** START OF Dataset **
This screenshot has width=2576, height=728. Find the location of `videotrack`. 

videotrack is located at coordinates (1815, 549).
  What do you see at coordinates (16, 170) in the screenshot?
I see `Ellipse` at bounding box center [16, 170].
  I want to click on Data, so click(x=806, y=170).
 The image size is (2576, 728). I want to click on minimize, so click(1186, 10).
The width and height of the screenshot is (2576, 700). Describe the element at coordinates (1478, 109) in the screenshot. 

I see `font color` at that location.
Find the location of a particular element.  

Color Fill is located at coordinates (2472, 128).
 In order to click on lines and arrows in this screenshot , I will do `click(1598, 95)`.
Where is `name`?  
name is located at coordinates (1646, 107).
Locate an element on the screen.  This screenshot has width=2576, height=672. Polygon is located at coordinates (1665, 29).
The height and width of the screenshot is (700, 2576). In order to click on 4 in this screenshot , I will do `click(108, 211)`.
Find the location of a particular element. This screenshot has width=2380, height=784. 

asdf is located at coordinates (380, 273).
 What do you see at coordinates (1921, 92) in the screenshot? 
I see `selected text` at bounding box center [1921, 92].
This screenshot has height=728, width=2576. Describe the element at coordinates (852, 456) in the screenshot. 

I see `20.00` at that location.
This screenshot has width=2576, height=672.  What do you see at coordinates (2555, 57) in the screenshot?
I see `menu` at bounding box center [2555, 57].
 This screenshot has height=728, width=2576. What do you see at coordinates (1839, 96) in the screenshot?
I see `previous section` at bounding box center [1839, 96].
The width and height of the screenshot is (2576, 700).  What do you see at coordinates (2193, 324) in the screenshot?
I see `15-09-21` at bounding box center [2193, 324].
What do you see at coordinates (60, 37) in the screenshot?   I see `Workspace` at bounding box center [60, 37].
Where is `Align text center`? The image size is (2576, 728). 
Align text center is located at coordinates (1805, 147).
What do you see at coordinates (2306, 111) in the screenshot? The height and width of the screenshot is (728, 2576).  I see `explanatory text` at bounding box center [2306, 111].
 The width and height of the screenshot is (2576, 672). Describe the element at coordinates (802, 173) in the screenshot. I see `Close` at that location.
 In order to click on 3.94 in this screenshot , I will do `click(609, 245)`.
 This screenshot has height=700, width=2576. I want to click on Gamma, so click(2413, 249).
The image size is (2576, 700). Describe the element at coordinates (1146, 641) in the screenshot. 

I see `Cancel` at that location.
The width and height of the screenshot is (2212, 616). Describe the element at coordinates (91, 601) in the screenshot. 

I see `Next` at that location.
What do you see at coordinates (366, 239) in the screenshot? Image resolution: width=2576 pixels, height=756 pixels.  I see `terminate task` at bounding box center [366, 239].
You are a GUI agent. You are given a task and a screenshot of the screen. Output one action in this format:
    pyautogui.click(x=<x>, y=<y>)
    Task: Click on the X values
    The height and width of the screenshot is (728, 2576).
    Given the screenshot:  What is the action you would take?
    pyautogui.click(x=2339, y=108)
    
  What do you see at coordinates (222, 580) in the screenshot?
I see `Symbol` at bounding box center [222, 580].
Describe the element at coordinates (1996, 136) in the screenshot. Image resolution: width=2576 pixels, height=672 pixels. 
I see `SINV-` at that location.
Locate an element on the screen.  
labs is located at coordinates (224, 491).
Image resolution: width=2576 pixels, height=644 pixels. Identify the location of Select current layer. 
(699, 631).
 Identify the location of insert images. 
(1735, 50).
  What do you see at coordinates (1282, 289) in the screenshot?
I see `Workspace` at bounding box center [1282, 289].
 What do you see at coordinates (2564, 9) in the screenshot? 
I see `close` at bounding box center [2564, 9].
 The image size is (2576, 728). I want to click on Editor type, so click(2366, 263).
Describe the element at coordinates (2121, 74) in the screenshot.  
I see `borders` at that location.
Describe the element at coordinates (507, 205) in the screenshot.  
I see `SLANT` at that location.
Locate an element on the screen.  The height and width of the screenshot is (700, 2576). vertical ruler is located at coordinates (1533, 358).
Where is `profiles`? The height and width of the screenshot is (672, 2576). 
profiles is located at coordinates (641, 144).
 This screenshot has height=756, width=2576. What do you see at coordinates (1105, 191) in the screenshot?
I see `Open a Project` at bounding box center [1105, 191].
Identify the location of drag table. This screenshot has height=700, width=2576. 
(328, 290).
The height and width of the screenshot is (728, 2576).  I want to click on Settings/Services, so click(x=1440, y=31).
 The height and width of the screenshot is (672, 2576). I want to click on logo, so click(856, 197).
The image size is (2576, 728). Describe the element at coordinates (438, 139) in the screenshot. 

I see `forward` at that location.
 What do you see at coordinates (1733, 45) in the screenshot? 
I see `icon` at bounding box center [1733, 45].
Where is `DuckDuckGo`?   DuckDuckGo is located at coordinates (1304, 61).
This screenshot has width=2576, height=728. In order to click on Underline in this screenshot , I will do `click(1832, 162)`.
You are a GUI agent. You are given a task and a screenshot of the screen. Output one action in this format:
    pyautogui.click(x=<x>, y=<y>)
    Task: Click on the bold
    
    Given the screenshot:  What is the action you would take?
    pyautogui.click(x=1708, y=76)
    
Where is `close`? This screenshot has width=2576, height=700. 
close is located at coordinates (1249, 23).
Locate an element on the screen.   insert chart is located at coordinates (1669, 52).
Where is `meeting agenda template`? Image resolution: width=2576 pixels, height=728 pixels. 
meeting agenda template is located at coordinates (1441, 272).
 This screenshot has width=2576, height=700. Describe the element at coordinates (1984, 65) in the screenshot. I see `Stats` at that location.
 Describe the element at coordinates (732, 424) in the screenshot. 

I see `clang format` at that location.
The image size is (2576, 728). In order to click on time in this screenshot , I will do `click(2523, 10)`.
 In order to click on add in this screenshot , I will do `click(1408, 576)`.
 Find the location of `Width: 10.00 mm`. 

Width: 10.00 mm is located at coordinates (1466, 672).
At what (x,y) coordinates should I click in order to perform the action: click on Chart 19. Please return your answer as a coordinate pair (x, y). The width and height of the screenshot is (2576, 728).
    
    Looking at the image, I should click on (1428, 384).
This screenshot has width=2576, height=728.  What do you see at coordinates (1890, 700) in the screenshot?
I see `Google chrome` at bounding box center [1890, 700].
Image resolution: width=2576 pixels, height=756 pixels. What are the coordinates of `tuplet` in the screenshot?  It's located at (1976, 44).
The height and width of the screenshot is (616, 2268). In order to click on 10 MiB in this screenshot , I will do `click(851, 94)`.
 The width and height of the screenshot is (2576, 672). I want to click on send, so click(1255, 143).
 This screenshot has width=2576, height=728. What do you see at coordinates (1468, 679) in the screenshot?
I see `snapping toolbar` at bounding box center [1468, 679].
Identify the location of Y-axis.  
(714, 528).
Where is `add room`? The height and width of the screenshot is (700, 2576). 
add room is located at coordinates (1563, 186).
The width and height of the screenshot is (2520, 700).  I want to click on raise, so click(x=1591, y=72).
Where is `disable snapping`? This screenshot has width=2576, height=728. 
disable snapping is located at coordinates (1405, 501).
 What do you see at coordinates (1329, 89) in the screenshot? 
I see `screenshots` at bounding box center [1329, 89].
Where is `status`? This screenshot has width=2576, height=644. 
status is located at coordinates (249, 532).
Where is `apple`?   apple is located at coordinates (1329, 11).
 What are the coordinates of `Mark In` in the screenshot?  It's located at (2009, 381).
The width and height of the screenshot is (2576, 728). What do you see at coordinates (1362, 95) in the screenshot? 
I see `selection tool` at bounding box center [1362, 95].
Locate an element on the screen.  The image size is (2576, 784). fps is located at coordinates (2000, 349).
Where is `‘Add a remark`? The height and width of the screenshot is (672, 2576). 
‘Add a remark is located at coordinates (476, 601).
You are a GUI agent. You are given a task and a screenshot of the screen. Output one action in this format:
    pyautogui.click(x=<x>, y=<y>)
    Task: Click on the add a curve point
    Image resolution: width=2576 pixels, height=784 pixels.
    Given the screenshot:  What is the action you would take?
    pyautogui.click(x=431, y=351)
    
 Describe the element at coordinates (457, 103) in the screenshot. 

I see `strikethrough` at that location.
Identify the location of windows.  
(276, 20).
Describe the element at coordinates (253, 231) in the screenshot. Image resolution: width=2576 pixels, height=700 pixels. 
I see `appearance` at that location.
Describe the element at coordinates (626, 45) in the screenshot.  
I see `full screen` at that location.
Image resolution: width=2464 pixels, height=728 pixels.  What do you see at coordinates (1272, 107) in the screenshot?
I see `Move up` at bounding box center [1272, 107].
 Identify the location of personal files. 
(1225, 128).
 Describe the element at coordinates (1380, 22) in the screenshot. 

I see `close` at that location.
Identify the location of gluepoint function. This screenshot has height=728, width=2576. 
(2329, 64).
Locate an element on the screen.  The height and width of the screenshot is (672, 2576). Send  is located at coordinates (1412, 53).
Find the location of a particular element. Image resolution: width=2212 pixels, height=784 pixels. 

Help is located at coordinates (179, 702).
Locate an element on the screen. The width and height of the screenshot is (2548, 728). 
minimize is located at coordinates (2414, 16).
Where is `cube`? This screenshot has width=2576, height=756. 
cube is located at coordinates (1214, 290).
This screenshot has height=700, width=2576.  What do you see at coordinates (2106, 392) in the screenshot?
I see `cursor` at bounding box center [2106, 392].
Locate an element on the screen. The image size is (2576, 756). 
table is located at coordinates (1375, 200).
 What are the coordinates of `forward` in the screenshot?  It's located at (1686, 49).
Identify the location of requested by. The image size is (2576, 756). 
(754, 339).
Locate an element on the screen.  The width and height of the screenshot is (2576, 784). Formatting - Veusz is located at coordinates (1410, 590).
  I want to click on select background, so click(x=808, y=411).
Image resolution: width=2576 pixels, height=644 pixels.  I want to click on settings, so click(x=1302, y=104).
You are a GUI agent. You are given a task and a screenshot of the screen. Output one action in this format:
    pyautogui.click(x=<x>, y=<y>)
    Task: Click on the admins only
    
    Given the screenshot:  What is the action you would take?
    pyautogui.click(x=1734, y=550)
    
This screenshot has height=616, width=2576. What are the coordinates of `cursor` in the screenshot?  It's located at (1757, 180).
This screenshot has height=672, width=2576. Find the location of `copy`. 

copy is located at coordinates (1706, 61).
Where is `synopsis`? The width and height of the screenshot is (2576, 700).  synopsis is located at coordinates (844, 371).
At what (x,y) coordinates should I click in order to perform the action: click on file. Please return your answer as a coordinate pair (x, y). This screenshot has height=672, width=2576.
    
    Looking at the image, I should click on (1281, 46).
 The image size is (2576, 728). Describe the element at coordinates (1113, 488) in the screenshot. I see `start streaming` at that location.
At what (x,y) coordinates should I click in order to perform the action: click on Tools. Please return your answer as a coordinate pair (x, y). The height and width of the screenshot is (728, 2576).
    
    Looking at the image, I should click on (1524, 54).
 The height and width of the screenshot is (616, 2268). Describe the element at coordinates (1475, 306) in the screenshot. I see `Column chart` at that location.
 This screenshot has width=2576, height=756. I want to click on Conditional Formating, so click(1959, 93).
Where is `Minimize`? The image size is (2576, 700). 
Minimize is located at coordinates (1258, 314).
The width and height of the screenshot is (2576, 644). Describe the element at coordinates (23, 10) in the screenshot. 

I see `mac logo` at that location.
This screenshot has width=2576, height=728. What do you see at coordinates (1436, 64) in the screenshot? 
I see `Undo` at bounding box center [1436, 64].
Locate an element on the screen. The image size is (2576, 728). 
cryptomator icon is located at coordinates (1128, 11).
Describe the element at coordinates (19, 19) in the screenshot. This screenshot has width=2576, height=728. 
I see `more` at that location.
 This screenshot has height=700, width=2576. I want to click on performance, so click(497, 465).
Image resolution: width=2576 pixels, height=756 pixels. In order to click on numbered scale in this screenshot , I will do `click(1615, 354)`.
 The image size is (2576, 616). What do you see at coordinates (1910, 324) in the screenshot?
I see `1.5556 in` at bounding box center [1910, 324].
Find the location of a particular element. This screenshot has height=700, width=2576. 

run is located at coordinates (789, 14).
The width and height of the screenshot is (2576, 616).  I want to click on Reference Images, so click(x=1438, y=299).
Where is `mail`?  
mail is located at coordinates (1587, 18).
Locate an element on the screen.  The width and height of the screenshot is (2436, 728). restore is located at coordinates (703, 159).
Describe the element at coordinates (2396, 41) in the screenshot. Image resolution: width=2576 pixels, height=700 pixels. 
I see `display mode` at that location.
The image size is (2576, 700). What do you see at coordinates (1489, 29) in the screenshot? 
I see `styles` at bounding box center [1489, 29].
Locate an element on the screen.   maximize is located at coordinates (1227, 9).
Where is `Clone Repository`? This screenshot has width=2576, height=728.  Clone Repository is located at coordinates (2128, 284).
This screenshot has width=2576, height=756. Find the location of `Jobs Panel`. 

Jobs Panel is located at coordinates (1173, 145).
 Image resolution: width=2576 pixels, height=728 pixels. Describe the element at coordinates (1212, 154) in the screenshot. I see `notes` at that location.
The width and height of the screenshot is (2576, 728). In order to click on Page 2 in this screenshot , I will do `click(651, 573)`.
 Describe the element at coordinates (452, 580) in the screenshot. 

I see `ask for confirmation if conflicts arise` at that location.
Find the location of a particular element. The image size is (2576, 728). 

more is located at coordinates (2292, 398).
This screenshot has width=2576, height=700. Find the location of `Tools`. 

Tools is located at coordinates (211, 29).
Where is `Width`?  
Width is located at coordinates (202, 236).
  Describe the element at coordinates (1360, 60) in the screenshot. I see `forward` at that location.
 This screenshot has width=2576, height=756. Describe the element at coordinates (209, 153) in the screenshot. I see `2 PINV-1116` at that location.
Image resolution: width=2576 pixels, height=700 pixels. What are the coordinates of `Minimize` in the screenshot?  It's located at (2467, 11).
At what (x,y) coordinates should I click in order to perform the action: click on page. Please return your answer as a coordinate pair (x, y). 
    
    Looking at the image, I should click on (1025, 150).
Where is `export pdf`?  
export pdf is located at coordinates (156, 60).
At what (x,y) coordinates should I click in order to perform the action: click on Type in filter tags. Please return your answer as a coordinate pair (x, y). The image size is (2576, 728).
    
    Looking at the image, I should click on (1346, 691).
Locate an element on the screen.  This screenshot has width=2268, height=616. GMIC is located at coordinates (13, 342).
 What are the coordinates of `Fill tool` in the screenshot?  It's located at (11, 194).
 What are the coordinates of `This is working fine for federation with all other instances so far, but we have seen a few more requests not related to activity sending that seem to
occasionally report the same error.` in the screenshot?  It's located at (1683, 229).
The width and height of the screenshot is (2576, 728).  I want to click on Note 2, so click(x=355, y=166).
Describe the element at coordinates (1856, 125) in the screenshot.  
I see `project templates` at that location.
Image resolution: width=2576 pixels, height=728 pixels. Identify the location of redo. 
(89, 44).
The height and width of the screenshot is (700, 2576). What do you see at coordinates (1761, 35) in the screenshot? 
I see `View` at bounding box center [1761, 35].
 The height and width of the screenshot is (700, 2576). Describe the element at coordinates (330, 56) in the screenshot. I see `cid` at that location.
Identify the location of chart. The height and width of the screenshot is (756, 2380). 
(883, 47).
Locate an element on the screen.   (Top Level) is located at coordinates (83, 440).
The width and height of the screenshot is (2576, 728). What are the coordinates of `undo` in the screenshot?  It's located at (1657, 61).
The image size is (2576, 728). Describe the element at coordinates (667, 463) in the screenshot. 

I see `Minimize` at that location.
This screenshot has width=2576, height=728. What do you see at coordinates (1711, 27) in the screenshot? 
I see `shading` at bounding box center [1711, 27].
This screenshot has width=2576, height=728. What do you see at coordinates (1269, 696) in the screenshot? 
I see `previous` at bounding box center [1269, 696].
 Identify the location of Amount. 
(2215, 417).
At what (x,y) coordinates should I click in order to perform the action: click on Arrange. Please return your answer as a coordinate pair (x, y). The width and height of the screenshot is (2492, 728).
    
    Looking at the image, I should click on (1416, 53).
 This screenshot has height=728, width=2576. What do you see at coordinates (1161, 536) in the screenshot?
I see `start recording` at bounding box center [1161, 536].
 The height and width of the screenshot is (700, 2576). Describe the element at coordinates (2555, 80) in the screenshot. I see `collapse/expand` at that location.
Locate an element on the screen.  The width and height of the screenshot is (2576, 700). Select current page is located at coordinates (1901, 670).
** END OF Dataset **
**Work instructions**
Put the lines of the listing between the line containing "Describe the element at coordinates (1996, 136)" and the line containing "coordinates (1533, 358).", inclusive, into a JSON list of strings, one string per line, leaving out blank lines.

**Written solution**
[
  "Describe the element at coordinates (1996, 136) in the screenshot. Image resolution: width=2576 pixels, height=672 pixels. ",
  "I see `SINV-` at that location.",
  "Locate an element on the screen.  ",
  "labs is located at coordinates (224, 491).",
  "Image resolution: width=2576 pixels, height=644 pixels. Identify the location of Select current layer. ",
  "(699, 631).",
  " Identify the location of insert images. ",
  "(1735, 50).",
  "  What do you see at coordinates (1282, 289) in the screenshot?",
  "I see `Workspace` at bounding box center [1282, 289].",
  " What do you see at coordinates (2564, 9) in the screenshot? ",
  "I see `close` at bounding box center [2564, 9].",
  " The image size is (2576, 728). I want to click on Editor type, so click(2366, 263).",
  "Describe the element at coordinates (2121, 74) in the screenshot.  ",
  "I see `borders` at that location.",
  "Describe the element at coordinates (507, 205) in the screenshot.  ",
  "I see `SLANT` at that location.",
  "Locate an element on the screen.  The height and width of the screenshot is (700, 2576). vertical ruler is located at coordinates (1533, 358)."
]